Top of MATERIAL PROVIDED
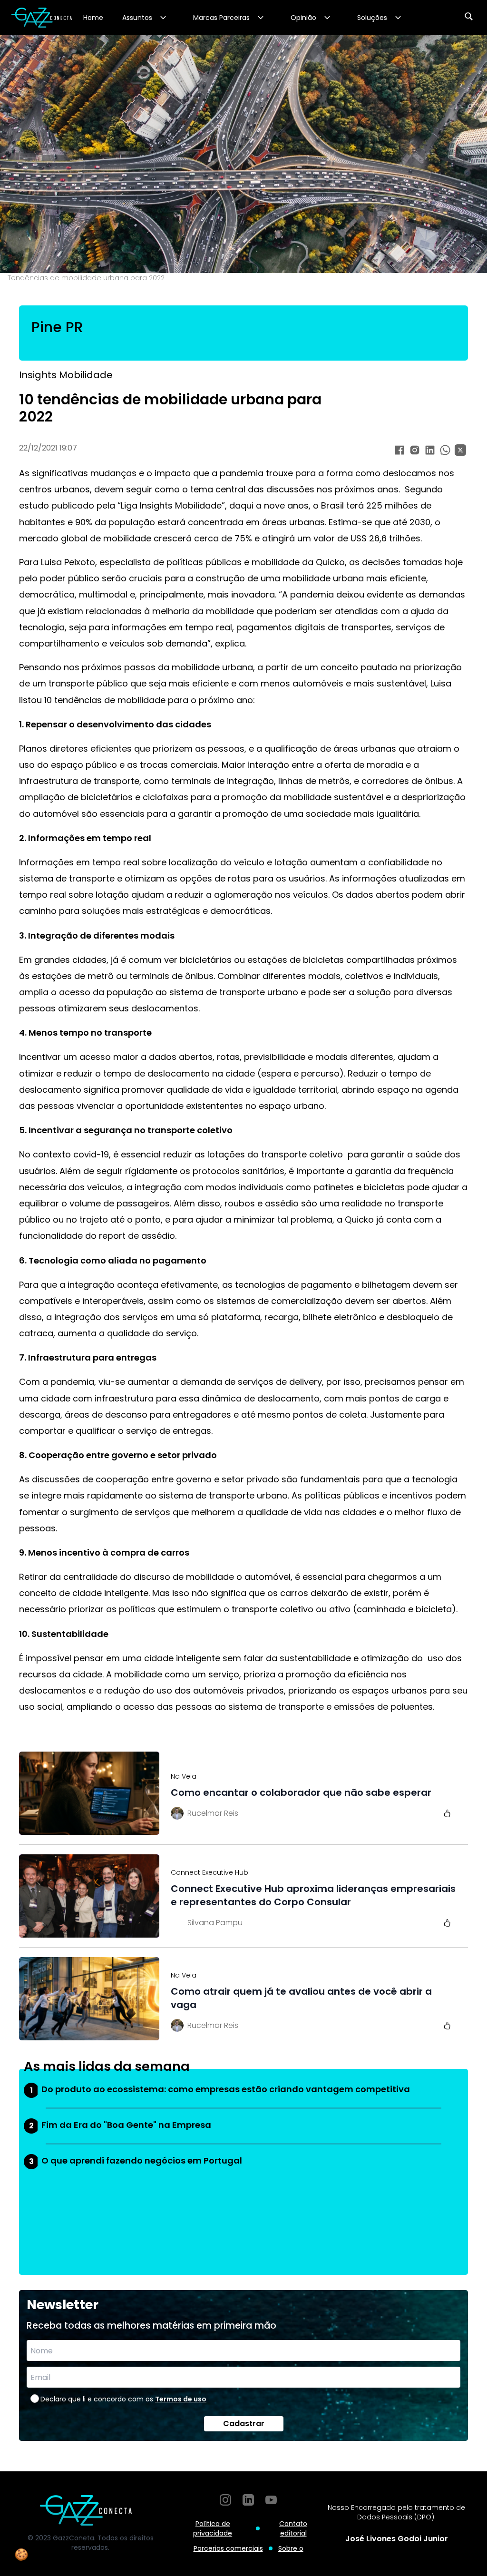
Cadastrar (243, 2423)
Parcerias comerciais (228, 2548)
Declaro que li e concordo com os (123, 2399)
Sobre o (290, 2548)
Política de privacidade (212, 2528)
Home (93, 17)
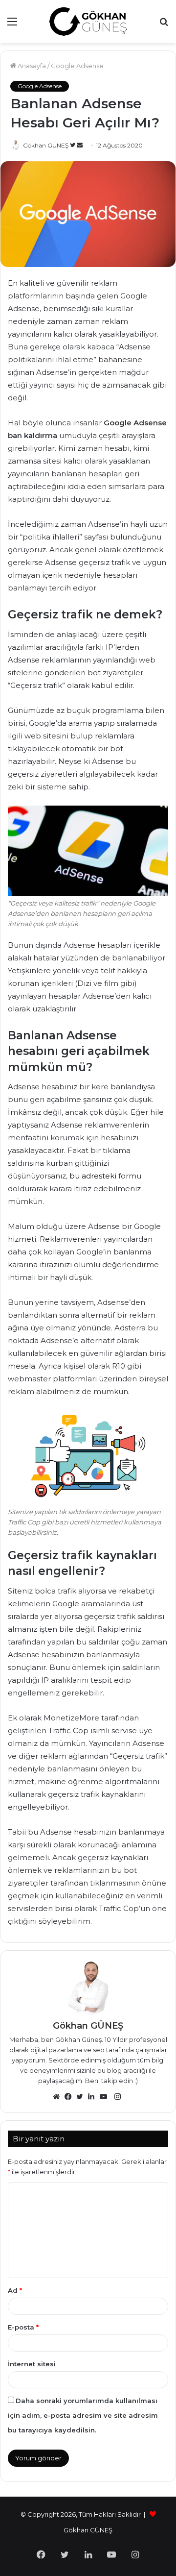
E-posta (23, 2327)
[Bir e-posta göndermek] (80, 145)
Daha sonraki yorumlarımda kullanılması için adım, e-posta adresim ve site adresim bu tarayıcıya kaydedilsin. (83, 2415)
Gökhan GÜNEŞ (45, 145)
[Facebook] (70, 2097)
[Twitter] (82, 2097)
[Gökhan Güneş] (88, 21)
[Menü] (12, 25)
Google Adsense (77, 66)
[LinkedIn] (94, 2097)
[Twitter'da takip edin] (73, 145)
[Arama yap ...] (164, 25)
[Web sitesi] (59, 2097)
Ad (15, 2290)
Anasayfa (31, 66)
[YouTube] (105, 2097)
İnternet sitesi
Bottom of MATERIAL PROVIDED
- **TASK BRIEF**:
Print all data above verbatim, except pictures.

- **EXPECTED OUTPUT**:
Cadastrar (243, 2423)
Parcerias comerciais (228, 2548)
Declaro que li e concordo com os (123, 2399)
Sobre o (290, 2548)
Política de privacidade (212, 2528)
Home (93, 17)
E-posta (23, 2327)
[Bir e-posta göndermek] (80, 145)
Daha sonraki yorumlarımda kullanılması için adım, e-posta adresim ve site adresim bu tarayıcıya kaydedilsin. (83, 2415)
Gökhan GÜNEŞ (45, 145)
[Facebook] (70, 2097)
[Twitter] (82, 2097)
[Gökhan Güneş] (88, 21)
[Menü] (12, 25)
Google Adsense (77, 66)
[LinkedIn] (94, 2097)
[Twitter'da takip edin] (73, 145)
[Arama yap ...] (164, 25)
[Web sitesi] (59, 2097)
Ad (15, 2290)
Anasayfa (31, 66)
[YouTube] (105, 2097)
İnternet sitesi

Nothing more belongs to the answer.